At the same time, European governments have found it hard to agree on effective action. A July 21 agreement, which was supposed to provide money for Greece while limiting the losses for banks, has yet to be implemented, and markets seem convinced that a Greek default is inevitable. Italy is the latest country to find bond markets hesitant to provide funds.
European banks, many of which were slower than American ones to raise capital when investors grew more friendly in 2010, may need to be rescued again precisely because of fears that the rescuers of 2008 — national governments — may not be able to meet their obligations.
At a meeting of European finance ministers last week, Tim Geithner, the American Treasury secretary, pleaded for coordinated action. “Governments and central banks need to take out the catastrophic risk to markets,” he said. Austria’s finance minister told him to stop lecturing Europe.
Those countries that can borrow money easily and cheaply — most importantly, Germany and the United States — are reluctant to do so, even with the threat of a new recession seeming to grow. The Germans argue that other European nations must cut back spending to regain competitiveness, that there is no gain without pain. Mr. Obama has proposed a new stimulus program, but it faces uncertain political prospects only weeks after the two parties agreed to seek consensus on ways to reduce government spending.
Major banks around the world have seized on the disarray of governments to begin campaigns to reduce regulation, complaining that new rules adopted after the 2008 debacle threaten growth. They want capital rules eased and hope that few will remember it was their excessive risk-taking, relative to the capital they had, that helped to create the 2008 disaster and that threaten a new one.

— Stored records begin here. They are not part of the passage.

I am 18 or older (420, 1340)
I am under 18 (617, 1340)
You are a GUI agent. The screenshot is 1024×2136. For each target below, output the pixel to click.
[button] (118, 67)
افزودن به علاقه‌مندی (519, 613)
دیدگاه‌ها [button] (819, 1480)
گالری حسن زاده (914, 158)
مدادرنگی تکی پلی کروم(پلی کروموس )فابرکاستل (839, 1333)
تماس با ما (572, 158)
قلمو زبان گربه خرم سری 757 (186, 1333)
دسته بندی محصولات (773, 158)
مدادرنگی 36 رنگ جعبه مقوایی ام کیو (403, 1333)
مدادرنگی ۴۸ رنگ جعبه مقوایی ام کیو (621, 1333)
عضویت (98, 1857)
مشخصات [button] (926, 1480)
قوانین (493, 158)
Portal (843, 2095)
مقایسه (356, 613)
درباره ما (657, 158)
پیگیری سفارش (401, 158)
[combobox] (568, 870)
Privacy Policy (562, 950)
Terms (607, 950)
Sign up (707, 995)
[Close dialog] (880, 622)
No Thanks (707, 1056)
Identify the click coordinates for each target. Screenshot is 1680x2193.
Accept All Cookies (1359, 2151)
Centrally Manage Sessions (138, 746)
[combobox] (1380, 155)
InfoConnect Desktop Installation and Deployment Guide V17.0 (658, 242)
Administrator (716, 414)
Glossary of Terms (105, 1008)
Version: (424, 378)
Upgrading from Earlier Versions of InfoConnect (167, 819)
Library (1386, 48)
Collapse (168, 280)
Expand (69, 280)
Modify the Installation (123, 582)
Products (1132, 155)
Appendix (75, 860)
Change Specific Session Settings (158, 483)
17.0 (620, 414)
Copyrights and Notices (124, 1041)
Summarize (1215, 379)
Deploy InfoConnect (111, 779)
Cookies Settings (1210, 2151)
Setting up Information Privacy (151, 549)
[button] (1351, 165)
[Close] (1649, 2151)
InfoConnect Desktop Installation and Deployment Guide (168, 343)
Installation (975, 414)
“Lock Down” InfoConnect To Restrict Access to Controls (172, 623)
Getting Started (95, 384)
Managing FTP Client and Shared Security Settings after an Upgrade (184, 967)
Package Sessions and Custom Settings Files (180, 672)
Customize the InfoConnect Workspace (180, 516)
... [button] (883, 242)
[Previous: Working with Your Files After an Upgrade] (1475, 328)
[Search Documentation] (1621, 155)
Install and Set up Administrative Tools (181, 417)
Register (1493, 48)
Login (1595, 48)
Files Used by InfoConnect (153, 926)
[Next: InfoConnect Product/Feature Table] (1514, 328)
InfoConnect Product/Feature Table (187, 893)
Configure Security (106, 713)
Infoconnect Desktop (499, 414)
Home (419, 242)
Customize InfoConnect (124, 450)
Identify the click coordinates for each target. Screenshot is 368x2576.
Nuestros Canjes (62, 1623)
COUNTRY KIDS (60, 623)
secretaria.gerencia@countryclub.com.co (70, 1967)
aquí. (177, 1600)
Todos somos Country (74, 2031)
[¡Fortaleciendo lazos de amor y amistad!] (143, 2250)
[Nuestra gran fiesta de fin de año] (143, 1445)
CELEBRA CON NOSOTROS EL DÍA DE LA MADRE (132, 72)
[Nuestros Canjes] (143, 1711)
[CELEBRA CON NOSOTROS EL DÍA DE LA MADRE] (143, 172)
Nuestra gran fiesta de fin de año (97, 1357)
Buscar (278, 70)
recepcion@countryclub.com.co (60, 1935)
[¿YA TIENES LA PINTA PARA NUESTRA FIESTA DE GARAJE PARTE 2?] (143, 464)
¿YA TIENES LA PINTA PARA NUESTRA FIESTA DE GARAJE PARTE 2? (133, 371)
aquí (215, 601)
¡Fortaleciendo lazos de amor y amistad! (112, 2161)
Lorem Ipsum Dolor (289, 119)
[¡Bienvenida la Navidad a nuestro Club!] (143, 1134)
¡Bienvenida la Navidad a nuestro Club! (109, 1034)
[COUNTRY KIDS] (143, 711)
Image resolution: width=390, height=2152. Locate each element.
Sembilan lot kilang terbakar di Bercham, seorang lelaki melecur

Some politicians join in that complaint, saying current problems stem from excessive government interference in the economy, particularly in free markets.
Those who remember the “Greenspan put” may find that argument odd. It is the fear that governments may not ride to the rescue that seems to have unnerved markets.
Perhaps it is the low expectations that provide the best hope for some kind of success at the meetings of the International Monetary Fund and World Bank. Three years ago, it was widely expected that governments and central banks could act cooperatively and effectively. Now any indication they can still do so would come as a very pleasant surprise.